The answer is every line of the records that holds the word "computer", copied in full.

Collected data entries:
*-*-*

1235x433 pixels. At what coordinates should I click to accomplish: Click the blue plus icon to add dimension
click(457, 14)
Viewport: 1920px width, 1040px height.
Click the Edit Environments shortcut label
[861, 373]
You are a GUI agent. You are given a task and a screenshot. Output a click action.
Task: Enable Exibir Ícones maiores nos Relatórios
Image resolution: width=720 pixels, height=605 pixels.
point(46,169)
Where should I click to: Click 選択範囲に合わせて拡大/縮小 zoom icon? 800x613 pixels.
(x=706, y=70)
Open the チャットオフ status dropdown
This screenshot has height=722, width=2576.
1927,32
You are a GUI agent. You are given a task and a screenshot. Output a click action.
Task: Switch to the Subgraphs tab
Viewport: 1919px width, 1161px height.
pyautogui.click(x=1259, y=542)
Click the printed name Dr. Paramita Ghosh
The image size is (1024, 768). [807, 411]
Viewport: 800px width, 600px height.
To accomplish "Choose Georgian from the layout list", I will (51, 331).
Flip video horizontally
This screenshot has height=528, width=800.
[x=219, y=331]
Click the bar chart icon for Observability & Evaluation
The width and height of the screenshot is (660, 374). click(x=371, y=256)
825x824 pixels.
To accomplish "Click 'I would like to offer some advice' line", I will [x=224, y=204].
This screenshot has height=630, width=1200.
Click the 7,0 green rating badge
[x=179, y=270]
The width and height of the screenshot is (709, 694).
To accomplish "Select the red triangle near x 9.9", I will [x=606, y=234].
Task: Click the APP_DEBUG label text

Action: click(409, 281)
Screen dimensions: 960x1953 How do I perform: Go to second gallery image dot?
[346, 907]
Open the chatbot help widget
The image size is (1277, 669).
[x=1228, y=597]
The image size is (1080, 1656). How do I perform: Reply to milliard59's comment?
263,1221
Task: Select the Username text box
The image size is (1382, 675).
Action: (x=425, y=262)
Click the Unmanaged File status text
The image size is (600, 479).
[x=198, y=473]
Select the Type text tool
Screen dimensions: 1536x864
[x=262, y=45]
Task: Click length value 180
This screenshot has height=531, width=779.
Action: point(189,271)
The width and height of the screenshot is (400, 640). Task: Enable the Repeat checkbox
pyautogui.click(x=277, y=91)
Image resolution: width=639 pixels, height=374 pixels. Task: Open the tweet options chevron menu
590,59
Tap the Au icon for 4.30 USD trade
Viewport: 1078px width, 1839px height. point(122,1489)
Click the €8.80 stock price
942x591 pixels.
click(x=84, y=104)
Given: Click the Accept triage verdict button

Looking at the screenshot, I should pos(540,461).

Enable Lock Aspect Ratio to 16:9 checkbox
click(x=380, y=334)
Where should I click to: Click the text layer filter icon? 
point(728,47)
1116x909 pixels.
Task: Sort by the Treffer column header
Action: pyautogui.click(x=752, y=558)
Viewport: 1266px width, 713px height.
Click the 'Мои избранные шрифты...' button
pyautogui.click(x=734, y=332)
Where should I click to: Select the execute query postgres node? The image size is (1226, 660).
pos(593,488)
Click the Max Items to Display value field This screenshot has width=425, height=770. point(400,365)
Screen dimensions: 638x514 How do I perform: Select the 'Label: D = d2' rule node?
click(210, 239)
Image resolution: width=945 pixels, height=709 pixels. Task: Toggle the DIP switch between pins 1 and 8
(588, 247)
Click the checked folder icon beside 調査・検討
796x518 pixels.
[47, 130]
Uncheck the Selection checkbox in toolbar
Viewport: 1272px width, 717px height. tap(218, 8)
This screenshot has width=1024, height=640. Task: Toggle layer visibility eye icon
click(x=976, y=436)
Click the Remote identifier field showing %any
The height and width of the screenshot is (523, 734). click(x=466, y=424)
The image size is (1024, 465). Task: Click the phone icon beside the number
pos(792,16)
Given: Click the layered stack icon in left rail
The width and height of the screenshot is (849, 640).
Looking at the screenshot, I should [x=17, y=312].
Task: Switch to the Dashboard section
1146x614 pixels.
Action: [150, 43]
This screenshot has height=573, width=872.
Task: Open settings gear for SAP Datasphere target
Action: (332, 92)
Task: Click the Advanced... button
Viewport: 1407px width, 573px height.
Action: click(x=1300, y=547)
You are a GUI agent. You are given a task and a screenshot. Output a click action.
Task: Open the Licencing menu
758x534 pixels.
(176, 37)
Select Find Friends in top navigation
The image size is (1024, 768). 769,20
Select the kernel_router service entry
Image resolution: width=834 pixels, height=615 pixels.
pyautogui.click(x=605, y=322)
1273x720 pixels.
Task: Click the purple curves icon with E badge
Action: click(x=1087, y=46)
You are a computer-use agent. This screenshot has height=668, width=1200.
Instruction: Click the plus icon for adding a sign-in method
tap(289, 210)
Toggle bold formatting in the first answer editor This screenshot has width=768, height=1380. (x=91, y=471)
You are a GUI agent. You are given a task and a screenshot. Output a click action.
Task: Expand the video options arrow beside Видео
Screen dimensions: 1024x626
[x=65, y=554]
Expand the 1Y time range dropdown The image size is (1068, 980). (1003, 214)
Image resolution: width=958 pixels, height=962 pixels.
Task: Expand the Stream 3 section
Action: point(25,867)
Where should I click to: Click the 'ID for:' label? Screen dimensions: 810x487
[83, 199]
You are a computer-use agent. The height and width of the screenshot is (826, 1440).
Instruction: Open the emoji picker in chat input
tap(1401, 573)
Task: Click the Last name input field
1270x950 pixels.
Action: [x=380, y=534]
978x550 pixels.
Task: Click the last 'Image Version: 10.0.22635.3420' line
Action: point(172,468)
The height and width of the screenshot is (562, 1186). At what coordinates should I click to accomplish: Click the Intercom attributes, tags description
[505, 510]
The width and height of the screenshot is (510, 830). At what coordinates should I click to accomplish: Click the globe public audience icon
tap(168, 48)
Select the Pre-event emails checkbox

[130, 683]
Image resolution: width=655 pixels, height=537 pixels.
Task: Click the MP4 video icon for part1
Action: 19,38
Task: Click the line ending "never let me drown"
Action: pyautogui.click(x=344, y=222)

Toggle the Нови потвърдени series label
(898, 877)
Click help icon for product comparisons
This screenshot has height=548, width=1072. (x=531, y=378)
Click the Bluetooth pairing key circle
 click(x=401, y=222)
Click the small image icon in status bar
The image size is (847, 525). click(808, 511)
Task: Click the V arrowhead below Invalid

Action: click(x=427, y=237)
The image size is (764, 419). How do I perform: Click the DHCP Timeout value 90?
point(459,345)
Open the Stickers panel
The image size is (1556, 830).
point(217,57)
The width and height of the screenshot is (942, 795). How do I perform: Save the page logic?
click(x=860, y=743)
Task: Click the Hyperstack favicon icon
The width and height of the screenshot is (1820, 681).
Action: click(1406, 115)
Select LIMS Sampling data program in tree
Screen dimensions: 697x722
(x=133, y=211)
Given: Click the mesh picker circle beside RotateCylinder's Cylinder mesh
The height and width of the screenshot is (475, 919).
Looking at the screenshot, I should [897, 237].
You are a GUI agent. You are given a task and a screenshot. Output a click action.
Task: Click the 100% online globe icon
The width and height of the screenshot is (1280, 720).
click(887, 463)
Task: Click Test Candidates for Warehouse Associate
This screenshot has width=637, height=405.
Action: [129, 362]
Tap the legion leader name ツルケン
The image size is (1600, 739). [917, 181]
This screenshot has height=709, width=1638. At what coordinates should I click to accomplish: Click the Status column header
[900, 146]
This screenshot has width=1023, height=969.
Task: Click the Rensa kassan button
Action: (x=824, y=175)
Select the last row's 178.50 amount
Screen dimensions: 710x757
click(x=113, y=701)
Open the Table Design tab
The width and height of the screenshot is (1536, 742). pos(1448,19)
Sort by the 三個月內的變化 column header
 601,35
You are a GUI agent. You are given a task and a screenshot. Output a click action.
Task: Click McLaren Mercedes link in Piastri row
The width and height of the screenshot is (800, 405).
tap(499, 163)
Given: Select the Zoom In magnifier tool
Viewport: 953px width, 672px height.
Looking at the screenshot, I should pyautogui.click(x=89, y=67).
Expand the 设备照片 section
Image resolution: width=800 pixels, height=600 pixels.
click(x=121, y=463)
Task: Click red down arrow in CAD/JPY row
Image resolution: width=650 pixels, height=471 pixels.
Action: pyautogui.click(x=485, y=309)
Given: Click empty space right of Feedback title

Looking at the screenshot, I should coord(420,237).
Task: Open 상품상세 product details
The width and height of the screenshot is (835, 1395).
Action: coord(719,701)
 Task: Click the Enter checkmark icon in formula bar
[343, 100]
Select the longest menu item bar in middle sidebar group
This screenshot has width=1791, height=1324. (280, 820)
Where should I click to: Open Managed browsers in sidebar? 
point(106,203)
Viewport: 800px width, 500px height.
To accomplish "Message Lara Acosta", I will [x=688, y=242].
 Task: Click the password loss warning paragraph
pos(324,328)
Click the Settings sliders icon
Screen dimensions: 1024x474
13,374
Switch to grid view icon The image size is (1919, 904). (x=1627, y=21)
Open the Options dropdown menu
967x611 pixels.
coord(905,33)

*-*-*

▶ **Solution to this problem**
You are a computer-use agent. This screenshot has height=668, width=1200.
You are a computer-use agent. The height and width of the screenshot is (826, 1440).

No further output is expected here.